Mastercard states that there are 5 distinct personalities online and that these are the same around the world. They include types such as ‘Open sharers’, a persona which is apparently confident online, relaxed about sharing data, canny about data shared but relaxed about parting with their personal information. Another one is the ‘Passive user’, a persona that’s less confident online and less likely to shop there.
Attempts to craft personality-based personas for global use do have some value, but they probably aren’t enough to base your marketing efforts on. It’s important to consider the specific role your persona plays, either at home or in the workplace, when they are making buying decisions.
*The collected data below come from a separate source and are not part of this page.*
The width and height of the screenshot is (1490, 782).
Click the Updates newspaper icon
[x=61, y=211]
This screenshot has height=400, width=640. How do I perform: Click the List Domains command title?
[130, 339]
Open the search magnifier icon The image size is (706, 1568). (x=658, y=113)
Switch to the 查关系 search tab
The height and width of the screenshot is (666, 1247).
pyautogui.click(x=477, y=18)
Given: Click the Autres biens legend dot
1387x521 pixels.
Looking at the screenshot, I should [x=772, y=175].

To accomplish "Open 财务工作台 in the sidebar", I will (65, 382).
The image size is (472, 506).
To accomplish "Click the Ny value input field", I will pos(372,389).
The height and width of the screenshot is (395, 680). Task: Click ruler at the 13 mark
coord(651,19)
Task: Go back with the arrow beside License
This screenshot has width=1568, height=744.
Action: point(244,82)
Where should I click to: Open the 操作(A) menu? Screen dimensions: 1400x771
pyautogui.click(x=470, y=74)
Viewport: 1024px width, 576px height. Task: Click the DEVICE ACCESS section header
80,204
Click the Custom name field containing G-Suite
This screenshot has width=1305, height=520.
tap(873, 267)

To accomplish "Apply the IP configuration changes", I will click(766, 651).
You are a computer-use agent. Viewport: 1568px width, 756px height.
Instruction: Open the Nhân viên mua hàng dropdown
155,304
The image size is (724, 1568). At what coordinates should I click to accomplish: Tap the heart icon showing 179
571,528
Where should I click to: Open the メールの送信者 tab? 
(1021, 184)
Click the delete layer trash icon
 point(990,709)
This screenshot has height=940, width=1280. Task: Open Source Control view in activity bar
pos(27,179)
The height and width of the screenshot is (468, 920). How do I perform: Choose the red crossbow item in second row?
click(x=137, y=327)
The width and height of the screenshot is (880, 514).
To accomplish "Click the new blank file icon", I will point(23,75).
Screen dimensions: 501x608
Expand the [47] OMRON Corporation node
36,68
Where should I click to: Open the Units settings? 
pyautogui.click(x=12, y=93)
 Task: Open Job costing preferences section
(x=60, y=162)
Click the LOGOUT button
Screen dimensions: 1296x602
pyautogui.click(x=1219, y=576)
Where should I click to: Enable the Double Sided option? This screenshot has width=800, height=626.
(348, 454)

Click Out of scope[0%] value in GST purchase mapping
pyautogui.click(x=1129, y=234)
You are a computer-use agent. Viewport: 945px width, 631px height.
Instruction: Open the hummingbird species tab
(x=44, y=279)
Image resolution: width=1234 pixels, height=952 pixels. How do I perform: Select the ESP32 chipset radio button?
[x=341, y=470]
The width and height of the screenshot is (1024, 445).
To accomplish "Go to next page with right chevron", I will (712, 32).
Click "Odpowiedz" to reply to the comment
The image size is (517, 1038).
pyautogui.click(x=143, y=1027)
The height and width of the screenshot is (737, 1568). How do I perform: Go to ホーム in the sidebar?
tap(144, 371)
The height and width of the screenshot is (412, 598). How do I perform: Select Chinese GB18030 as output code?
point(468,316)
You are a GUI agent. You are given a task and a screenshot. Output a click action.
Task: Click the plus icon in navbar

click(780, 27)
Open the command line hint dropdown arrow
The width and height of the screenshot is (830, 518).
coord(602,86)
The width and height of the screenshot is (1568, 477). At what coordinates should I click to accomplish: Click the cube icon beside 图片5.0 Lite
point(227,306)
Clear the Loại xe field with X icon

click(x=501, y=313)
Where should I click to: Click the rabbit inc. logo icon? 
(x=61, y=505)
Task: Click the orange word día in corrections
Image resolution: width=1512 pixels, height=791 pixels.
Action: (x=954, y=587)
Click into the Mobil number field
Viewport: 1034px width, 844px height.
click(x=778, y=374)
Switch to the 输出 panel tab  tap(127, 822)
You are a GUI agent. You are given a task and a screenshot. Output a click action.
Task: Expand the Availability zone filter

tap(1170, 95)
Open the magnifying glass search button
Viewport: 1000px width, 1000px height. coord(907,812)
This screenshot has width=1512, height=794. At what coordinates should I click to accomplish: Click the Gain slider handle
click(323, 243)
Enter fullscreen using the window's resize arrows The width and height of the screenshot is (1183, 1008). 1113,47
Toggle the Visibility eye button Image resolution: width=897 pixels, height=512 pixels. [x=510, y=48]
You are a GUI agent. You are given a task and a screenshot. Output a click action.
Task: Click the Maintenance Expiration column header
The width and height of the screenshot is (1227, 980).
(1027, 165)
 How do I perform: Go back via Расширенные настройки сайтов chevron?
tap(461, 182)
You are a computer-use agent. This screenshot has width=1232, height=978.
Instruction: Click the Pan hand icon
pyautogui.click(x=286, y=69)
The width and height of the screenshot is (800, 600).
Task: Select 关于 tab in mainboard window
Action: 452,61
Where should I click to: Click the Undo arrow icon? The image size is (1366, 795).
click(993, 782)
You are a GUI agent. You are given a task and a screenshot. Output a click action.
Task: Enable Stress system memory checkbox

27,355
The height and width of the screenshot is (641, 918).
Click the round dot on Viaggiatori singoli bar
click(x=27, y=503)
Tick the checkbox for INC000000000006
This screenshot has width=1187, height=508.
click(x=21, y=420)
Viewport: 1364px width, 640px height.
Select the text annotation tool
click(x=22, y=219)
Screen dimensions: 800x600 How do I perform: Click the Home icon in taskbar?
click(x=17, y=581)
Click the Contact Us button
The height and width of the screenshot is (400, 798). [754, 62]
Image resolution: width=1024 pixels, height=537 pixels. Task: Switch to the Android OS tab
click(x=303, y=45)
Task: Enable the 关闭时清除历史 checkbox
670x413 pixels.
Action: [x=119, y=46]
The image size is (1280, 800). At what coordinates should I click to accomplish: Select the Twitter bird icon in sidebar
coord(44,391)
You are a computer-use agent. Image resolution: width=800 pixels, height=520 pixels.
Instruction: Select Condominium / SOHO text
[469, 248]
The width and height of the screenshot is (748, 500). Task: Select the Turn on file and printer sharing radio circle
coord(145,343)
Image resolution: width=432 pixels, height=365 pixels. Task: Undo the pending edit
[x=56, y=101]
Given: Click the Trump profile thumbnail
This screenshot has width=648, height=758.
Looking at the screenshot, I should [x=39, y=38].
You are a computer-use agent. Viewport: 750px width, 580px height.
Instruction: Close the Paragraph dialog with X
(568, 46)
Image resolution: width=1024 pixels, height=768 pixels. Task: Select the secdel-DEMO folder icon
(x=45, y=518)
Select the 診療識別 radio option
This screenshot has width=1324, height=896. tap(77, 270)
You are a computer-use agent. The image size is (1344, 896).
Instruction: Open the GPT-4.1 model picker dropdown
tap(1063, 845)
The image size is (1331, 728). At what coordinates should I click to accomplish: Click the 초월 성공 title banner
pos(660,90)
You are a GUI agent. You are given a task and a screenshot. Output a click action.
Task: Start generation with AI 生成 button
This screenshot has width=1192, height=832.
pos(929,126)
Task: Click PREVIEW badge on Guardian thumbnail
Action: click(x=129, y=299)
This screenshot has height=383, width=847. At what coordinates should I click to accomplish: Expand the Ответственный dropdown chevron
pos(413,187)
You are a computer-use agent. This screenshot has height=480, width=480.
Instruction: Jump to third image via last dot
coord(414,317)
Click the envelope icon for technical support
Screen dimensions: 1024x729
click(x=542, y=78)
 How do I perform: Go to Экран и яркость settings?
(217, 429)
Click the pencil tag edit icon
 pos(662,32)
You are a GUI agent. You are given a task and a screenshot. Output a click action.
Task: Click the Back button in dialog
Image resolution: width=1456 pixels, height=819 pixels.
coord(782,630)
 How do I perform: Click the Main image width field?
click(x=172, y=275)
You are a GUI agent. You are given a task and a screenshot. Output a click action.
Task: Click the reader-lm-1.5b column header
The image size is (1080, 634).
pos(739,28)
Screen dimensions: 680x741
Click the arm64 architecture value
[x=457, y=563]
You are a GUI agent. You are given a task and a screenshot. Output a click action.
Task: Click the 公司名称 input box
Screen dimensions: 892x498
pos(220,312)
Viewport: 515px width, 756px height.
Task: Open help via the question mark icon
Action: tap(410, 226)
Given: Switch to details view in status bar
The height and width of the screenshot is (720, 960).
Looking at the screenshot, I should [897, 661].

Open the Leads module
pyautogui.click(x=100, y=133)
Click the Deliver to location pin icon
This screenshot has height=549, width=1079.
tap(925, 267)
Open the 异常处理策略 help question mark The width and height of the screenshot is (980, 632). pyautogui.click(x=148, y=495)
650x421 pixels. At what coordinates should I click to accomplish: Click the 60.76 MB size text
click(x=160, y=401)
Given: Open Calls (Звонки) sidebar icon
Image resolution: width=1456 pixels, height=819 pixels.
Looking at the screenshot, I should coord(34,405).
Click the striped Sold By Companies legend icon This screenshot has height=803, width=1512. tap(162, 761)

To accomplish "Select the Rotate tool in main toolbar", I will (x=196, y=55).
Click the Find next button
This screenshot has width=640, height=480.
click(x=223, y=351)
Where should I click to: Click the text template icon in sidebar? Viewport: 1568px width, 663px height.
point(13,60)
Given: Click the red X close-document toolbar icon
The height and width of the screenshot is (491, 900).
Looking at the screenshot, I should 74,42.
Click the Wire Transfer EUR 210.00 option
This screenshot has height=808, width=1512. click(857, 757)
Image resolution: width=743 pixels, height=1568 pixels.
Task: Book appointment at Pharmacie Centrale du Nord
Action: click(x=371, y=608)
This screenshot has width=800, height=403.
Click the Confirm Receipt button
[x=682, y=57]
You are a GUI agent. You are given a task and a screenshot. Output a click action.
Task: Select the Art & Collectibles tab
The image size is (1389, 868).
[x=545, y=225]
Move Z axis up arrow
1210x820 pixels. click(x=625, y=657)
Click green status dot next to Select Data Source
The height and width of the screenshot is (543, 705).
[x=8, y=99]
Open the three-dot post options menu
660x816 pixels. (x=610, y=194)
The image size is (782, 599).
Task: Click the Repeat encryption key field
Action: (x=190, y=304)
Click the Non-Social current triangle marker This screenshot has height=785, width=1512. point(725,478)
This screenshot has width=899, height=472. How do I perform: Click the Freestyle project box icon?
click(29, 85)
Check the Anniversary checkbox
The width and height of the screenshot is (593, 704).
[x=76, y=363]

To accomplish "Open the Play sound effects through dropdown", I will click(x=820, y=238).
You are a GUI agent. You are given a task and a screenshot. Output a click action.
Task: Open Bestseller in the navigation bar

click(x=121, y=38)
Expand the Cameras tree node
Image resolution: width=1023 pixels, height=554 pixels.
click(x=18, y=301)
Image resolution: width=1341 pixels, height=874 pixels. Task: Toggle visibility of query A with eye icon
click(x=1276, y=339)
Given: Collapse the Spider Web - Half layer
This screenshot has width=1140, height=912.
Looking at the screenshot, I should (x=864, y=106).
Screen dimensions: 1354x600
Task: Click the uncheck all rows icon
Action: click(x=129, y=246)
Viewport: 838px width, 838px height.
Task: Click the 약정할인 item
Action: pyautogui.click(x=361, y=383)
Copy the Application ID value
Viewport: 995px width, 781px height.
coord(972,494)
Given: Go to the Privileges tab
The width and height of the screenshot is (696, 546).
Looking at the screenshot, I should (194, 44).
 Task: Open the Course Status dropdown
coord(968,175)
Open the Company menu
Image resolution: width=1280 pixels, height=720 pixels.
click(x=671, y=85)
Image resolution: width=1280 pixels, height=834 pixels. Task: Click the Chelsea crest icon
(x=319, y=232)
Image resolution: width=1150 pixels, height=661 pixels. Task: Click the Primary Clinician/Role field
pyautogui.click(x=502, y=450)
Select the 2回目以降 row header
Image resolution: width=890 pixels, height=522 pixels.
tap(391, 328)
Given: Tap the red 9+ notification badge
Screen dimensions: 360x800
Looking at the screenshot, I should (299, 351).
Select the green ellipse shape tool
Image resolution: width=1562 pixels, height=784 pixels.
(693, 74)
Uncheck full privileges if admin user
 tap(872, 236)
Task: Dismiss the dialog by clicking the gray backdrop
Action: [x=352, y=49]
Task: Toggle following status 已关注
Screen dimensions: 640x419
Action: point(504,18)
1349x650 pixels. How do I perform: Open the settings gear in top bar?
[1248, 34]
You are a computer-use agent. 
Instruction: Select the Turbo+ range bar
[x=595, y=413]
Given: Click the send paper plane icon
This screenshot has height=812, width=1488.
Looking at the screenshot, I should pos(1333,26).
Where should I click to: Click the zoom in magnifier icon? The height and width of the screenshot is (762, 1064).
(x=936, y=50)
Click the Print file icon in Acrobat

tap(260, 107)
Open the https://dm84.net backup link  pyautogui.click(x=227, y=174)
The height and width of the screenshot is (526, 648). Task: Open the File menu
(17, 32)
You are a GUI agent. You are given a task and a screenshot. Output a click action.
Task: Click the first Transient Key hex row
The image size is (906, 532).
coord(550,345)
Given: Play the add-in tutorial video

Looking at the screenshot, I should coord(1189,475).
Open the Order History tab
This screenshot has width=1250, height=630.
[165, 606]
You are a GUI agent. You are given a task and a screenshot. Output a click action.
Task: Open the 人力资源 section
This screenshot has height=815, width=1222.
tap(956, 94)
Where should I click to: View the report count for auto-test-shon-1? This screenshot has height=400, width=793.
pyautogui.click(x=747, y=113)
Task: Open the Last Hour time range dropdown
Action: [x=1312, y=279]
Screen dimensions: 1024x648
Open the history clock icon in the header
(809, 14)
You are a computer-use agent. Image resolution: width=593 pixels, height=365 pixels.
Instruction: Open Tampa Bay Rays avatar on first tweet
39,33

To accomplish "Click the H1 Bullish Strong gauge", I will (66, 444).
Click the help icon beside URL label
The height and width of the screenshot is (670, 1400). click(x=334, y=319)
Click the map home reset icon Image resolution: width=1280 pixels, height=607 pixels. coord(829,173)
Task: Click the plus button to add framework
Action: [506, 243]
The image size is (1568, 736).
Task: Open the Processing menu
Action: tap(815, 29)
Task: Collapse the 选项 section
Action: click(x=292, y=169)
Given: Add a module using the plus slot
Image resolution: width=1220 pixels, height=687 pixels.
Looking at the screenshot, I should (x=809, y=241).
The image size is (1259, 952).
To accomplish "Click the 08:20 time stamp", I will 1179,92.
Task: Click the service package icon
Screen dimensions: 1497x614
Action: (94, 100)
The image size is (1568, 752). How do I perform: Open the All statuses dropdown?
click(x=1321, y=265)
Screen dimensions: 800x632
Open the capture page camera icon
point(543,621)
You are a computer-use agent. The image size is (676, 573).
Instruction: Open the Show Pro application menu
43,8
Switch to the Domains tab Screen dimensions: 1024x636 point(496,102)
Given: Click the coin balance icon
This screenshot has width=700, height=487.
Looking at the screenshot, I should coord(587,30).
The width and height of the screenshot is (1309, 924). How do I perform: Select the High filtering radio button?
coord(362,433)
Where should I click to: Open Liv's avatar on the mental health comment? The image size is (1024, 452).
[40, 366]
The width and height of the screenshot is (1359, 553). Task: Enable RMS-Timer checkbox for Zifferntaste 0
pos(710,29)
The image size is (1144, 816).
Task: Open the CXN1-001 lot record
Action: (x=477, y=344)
Personality-based personas such as those proposed by Mastercard aren’t robust enough to use as a basis for marketing tactics.
Whatever market you’re operating in, it’s important to remember that personas are not rigid and unchanging. Audience profiles can change surprisingly fast, and it’s vital that your personas are responsive. Needs and preferences can evolve with technology, the economic and political landscape, and with social and demographic evolution.
If you’re working in markets with fast growth rates, volatile political landscapes or fast-moving demographic changes, your personas may need to evolve more speedily than in more static markets.
Creating and updating personas that are locally relevant for global organisations remains an ongoing challenge. But personas can really help unlock your marketing strategy, particularly in unfamiliar markets where your marketing team feel distanced from their audience.
It’s really valuable to get to grips with personas for local regions if your marketing efforts are to be successful.